» **Exercise requirements**: All of the lines below should be output exactly as shown.

» **Provided information**:

--- --- ---

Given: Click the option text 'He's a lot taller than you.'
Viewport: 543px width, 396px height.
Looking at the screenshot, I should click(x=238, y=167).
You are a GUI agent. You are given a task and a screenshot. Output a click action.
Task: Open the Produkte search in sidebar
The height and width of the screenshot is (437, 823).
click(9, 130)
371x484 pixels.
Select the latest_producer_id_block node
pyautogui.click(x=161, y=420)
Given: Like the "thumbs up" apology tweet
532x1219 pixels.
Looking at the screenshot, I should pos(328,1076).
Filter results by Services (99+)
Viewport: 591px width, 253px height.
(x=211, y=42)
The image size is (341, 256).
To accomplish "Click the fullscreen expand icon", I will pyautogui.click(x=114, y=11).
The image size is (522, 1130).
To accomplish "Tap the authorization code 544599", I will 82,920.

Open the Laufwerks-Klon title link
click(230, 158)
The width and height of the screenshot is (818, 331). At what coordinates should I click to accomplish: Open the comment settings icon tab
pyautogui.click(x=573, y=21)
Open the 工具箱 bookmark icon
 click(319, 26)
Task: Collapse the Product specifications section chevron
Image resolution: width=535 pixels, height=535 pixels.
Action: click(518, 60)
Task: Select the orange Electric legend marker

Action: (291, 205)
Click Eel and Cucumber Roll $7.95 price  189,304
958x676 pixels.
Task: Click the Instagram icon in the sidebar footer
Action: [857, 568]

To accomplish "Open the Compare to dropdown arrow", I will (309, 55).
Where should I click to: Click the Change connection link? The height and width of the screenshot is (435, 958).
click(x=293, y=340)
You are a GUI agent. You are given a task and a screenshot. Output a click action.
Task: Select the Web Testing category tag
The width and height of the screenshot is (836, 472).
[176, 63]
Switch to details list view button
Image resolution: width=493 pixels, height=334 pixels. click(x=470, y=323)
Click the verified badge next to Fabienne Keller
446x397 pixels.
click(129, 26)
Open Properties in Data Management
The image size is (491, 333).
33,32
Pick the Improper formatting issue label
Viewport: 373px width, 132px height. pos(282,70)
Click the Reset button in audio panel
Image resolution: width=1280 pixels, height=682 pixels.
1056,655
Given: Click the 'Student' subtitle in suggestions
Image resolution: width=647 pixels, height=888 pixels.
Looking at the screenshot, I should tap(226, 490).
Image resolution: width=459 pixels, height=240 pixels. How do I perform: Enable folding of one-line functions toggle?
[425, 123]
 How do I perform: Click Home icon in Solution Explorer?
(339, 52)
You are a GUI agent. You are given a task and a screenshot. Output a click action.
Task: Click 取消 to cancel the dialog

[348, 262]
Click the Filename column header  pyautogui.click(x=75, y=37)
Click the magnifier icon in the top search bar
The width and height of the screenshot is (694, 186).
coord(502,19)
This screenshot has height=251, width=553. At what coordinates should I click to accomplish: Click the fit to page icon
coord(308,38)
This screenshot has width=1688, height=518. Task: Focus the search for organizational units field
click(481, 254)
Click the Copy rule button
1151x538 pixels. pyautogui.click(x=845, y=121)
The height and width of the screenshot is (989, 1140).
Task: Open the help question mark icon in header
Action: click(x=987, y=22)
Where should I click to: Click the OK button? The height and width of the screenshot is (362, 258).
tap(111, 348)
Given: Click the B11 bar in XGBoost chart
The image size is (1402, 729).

--- --- ---

» **Response box**:
Given: Click the option text 'He's a lot taller than you.'
Viewport: 543px width, 396px height.
Looking at the screenshot, I should click(x=238, y=167).
You are a GUI agent. You are given a task and a screenshot. Output a click action.
Task: Open the Produkte search in sidebar
The height and width of the screenshot is (437, 823).
click(9, 130)
371x484 pixels.
Select the latest_producer_id_block node
pyautogui.click(x=161, y=420)
Given: Like the "thumbs up" apology tweet
532x1219 pixels.
Looking at the screenshot, I should pos(328,1076).
Filter results by Services (99+)
Viewport: 591px width, 253px height.
(x=211, y=42)
The image size is (341, 256).
To accomplish "Click the fullscreen expand icon", I will pyautogui.click(x=114, y=11).
The image size is (522, 1130).
To accomplish "Tap the authorization code 544599", I will 82,920.

Open the Laufwerks-Klon title link
click(230, 158)
The width and height of the screenshot is (818, 331). At what coordinates should I click to accomplish: Open the comment settings icon tab
pyautogui.click(x=573, y=21)
Open the 工具箱 bookmark icon
 click(319, 26)
Task: Collapse the Product specifications section chevron
Image resolution: width=535 pixels, height=535 pixels.
Action: click(518, 60)
Task: Select the orange Electric legend marker

Action: (291, 205)
Click Eel and Cucumber Roll $7.95 price  189,304
958x676 pixels.
Task: Click the Instagram icon in the sidebar footer
Action: [857, 568]

To accomplish "Open the Compare to dropdown arrow", I will (309, 55).
Where should I click to: Click the Change connection link? The height and width of the screenshot is (435, 958).
click(x=293, y=340)
You are a GUI agent. You are given a task and a screenshot. Output a click action.
Task: Select the Web Testing category tag
The width and height of the screenshot is (836, 472).
[176, 63]
Switch to details list view button
Image resolution: width=493 pixels, height=334 pixels. click(x=470, y=323)
Click the verified badge next to Fabienne Keller
446x397 pixels.
click(129, 26)
Open Properties in Data Management
The image size is (491, 333).
33,32
Pick the Improper formatting issue label
Viewport: 373px width, 132px height. pos(282,70)
Click the Reset button in audio panel
Image resolution: width=1280 pixels, height=682 pixels.
1056,655
Given: Click the 'Student' subtitle in suggestions
Image resolution: width=647 pixels, height=888 pixels.
Looking at the screenshot, I should tap(226, 490).
Image resolution: width=459 pixels, height=240 pixels. How do I perform: Enable folding of one-line functions toggle?
[425, 123]
 How do I perform: Click Home icon in Solution Explorer?
(339, 52)
You are a GUI agent. You are given a task and a screenshot. Output a click action.
Task: Click 取消 to cancel the dialog

[348, 262]
Click the Filename column header  pyautogui.click(x=75, y=37)
Click the magnifier icon in the top search bar
The width and height of the screenshot is (694, 186).
coord(502,19)
This screenshot has height=251, width=553. At what coordinates should I click to accomplish: Click the fit to page icon
coord(308,38)
This screenshot has width=1688, height=518. Task: Focus the search for organizational units field
click(481, 254)
Click the Copy rule button
1151x538 pixels. pyautogui.click(x=845, y=121)
The height and width of the screenshot is (989, 1140).
Task: Open the help question mark icon in header
Action: click(x=987, y=22)
Where should I click to: Click the OK button? The height and width of the screenshot is (362, 258).
tap(111, 348)
Given: Click the B11 bar in XGBoost chart
The image size is (1402, 729).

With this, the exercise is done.